Seperti diketahui bahwa adu domba merupakan salah satu perbuatan tercela dengan cara menyebarluaskan berita yang tak benar dan fitnah dengan tujuan agar di antara individu, kelompok, maupun masyarakat luas tak saling menyukai satu sama lain sehingga menimbulkan permusuhan. Benturan sering terjadi lewat cara adu domba hingga berpotensi menimbulkan seteru dan perpecahan.
Berkaca dari kontestasi politik dalam setiap penyelenggaraan pemilu selalu saja muncul benturan di antara para pendukung partai dan politisi tertentu. Beragam narasi yang bernada adu domba bermunculan lewat aneka platform medsos. Perang narasi pun tak bisa dielakkan dan semakin sengit karena seteru narasi di dunia maya itu bisa berimbas ke dunia nyata berupa aksi-aksi fisik yang destruktif.
Benturan Narasi Tuna Etika
Perang narasi politik tak bisa dielakkan di tahun politik. Di era kemajuan teknologi informasi dan komunikasi saat ini, lewat narasi politik punya peran yang sangat strategis. Tak jarang beragam narasi dibuat dengan segala cara, termasuk dengan membuat narasi-narasi kebohongan dan tak beretika. Narasi tuna etika sejatinya bisa berpeluang dapat memicu benturan dan perpecahan di tengah masyarakat.
Banyak kalangan menyesalkan perilaku politik yang dimainkan sejumlah politisi yang jauh dari etika. Praktik politik berlangsung kasar. Ini seperti perilaku di negeri bar-bar yang mengedepankan okol dari pada akal. Otot lebih mendominasi daripada otak. Kampanye dengan saling olok dan serang tak jarang muncul di pemberitaan media. Politik tidak lagi menyejukkan dan menimbulkan kedamaian karena perilaku politik tidak menjunjung etika (tuna etika).
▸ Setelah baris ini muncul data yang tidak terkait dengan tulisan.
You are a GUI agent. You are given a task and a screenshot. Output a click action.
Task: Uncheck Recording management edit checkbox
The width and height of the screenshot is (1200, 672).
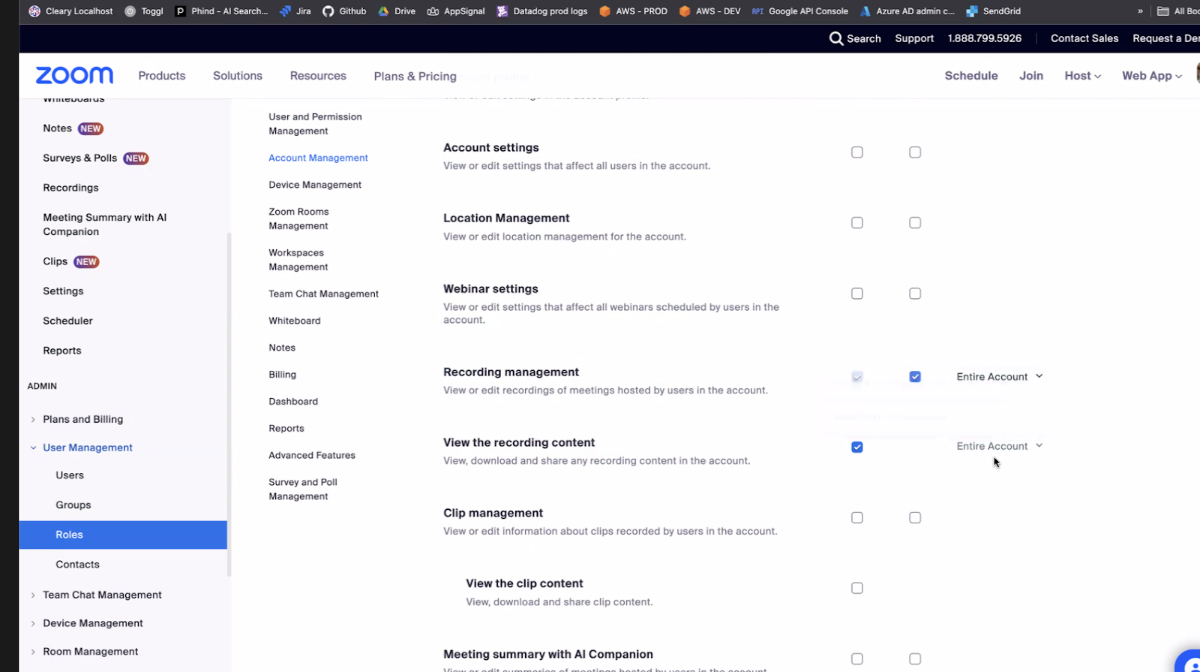(x=915, y=377)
Dalam pemahaman sederhana, politik bisa diartikan sebagai segala cara yang ditempuh untuk mencapai tujuan. Berbagai cara yang dimaksud dalam praktiknya dimungkinkan dijalankan dengan cara-cara kasar, jauh dari kesantunan. Kalau cara-cara hitam yang ternyata banyak muncul itu artinya praktik politik dalam kualitas yang rendah. Praktik politik rendah ini berkorelasi pada kualitas demokrasi yang rendah pula.
Hanya melalui praktik politik beretika yang akan mengangkat politik menjadi berkualitas elegan, berwibawa, dan santun. Sementara praktik politik tuna etika hanya akan membuat masyarakat muak dengan politik. Ujung-ujungnya masyarakat tidak akan tertarik bahkan apatis pada politik. Sikap apolitis masyarakat tentu tidak dikehendaki dalam menumbuhkan kehidupan berdemokrasi yang ideal.
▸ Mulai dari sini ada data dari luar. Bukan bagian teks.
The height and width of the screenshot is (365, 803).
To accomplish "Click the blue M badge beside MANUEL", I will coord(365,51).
Para politisi idealnya menunjukkan cara berpolitik yang baik agar masyarakat mendapatkan pendidikan politik yang baik pula. Situasi politik yang beretika hanya bisa diubah oleh perilaku politik yang mampu memberi keteladanan melalui praktik politik yang santun. Negeri ini kekurangan politisi yang bisa jadi panutan yang mampu memberi contoh dan pendidikan politik yang baik bagi masyarakat.
Pada tahun politik saat ini semua pihak hendaknya menciptakan narasi politik yang lebih substantif. Hindari memroduksi narasi politik yang bersifat menyindir kelompok tertentu dan bisa berujung dengan seteru. Beragam persoalan bangsa perlu penanganan serius dan rakyat menunggu berbagai ide dan gagasan dari para kandidat bagaimana konsep menyelesaikan permasalahan bangsa ke depan.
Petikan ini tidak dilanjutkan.